▶ [Problem to work on]: Word for word, restate each entry that appears below.

*** Records provided ***

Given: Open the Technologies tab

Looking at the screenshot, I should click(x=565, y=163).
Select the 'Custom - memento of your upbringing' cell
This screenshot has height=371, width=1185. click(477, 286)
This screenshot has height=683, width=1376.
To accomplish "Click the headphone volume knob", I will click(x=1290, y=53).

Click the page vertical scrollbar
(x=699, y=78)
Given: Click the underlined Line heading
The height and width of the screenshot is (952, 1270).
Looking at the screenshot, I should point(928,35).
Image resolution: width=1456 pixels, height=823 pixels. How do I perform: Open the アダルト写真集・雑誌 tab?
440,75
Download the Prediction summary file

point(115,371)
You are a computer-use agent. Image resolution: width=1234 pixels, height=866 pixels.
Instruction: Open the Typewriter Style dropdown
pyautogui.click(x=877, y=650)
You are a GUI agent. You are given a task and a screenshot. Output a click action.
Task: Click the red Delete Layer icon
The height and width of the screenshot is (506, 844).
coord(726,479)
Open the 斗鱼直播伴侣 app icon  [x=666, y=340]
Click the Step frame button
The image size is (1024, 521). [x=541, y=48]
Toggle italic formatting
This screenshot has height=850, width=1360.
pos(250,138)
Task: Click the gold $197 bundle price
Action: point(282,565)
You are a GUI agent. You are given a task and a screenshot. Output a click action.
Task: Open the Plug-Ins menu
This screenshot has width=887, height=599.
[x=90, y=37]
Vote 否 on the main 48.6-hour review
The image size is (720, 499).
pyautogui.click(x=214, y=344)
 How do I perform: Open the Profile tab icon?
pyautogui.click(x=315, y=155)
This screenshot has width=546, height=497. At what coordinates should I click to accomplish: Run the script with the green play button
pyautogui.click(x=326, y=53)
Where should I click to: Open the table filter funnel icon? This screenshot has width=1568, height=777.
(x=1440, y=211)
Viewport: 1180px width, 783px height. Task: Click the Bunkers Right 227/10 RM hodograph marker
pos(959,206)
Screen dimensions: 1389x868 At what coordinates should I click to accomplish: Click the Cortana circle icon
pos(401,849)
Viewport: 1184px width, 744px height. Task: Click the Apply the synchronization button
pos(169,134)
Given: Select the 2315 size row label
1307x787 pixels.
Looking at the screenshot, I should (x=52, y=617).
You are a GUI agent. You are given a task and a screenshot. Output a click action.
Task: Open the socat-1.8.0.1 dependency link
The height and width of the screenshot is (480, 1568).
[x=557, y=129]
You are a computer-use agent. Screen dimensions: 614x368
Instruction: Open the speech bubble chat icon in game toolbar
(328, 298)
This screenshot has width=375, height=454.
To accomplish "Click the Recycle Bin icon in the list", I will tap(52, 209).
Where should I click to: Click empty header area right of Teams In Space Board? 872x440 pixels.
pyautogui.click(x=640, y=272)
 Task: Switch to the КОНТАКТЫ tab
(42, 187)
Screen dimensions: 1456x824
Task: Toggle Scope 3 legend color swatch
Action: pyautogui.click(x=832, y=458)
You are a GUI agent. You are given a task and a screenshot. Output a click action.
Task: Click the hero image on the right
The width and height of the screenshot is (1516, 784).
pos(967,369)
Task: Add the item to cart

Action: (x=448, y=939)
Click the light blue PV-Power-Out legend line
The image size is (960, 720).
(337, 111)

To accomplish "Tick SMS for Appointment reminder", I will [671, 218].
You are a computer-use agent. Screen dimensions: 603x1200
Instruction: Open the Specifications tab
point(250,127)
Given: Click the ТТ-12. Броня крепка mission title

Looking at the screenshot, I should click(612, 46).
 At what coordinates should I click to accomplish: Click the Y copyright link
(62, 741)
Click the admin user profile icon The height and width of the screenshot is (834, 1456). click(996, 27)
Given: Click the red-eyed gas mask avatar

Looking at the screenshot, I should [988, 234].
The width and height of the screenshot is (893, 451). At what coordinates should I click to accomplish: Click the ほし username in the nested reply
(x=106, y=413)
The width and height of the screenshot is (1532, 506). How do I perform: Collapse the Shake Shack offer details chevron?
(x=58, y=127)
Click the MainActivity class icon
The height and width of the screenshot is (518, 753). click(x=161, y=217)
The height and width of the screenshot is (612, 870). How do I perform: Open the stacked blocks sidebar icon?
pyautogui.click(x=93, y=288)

***

▶ [Response area]:
Given: Open the Technologies tab

Looking at the screenshot, I should click(x=565, y=163).
Select the 'Custom - memento of your upbringing' cell
This screenshot has height=371, width=1185. click(477, 286)
This screenshot has height=683, width=1376.
To accomplish "Click the headphone volume knob", I will click(x=1290, y=53).

Click the page vertical scrollbar
(x=699, y=78)
Given: Click the underlined Line heading
The height and width of the screenshot is (952, 1270).
Looking at the screenshot, I should point(928,35).
Image resolution: width=1456 pixels, height=823 pixels. How do I perform: Open the アダルト写真集・雑誌 tab?
440,75
Download the Prediction summary file

point(115,371)
You are a computer-use agent. Image resolution: width=1234 pixels, height=866 pixels.
Instruction: Open the Typewriter Style dropdown
pyautogui.click(x=877, y=650)
You are a GUI agent. You are given a task and a screenshot. Output a click action.
Task: Click the red Delete Layer icon
The height and width of the screenshot is (506, 844).
coord(726,479)
Open the 斗鱼直播伴侣 app icon  [x=666, y=340]
Click the Step frame button
The image size is (1024, 521). [x=541, y=48]
Toggle italic formatting
This screenshot has height=850, width=1360.
pos(250,138)
Task: Click the gold $197 bundle price
Action: point(282,565)
You are a GUI agent. You are given a task and a screenshot. Output a click action.
Task: Open the Plug-Ins menu
This screenshot has width=887, height=599.
[x=90, y=37]
Vote 否 on the main 48.6-hour review
The image size is (720, 499).
pyautogui.click(x=214, y=344)
 How do I perform: Open the Profile tab icon?
pyautogui.click(x=315, y=155)
This screenshot has width=546, height=497. At what coordinates should I click to accomplish: Run the script with the green play button
pyautogui.click(x=326, y=53)
Where should I click to: Open the table filter funnel icon? This screenshot has width=1568, height=777.
(x=1440, y=211)
Viewport: 1180px width, 783px height. Task: Click the Bunkers Right 227/10 RM hodograph marker
pos(959,206)
Screen dimensions: 1389x868 At what coordinates should I click to accomplish: Click the Cortana circle icon
pos(401,849)
Viewport: 1184px width, 744px height. Task: Click the Apply the synchronization button
pos(169,134)
Given: Select the 2315 size row label
1307x787 pixels.
Looking at the screenshot, I should (x=52, y=617).
You are a GUI agent. You are given a task and a screenshot. Output a click action.
Task: Open the socat-1.8.0.1 dependency link
The height and width of the screenshot is (480, 1568).
[x=557, y=129]
You are a computer-use agent. Screen dimensions: 614x368
Instruction: Open the speech bubble chat icon in game toolbar
(328, 298)
This screenshot has width=375, height=454.
To accomplish "Click the Recycle Bin icon in the list", I will tap(52, 209).
Where should I click to: Click empty header area right of Teams In Space Board? 872x440 pixels.
pyautogui.click(x=640, y=272)
 Task: Switch to the КОНТАКТЫ tab
(42, 187)
Screen dimensions: 1456x824
Task: Toggle Scope 3 legend color swatch
Action: pyautogui.click(x=832, y=458)
You are a GUI agent. You are given a task and a screenshot. Output a click action.
Task: Click the hero image on the right
The width and height of the screenshot is (1516, 784).
pos(967,369)
Task: Add the item to cart

Action: (x=448, y=939)
Click the light blue PV-Power-Out legend line
The image size is (960, 720).
(337, 111)

To accomplish "Tick SMS for Appointment reminder", I will [671, 218].
You are a computer-use agent. Screen dimensions: 603x1200
Instruction: Open the Specifications tab
point(250,127)
Given: Click the ТТ-12. Броня крепка mission title

Looking at the screenshot, I should click(612, 46).
 At what coordinates should I click to accomplish: Click the Y copyright link
(62, 741)
Click the admin user profile icon The height and width of the screenshot is (834, 1456). click(996, 27)
Given: Click the red-eyed gas mask avatar

Looking at the screenshot, I should [988, 234].
The width and height of the screenshot is (893, 451). At what coordinates should I click to accomplish: Click the ほし username in the nested reply
(x=106, y=413)
The width and height of the screenshot is (1532, 506). How do I perform: Collapse the Shake Shack offer details chevron?
(x=58, y=127)
Click the MainActivity class icon
The height and width of the screenshot is (518, 753). click(x=161, y=217)
The height and width of the screenshot is (612, 870). How do I perform: Open the stacked blocks sidebar icon?
pyautogui.click(x=93, y=288)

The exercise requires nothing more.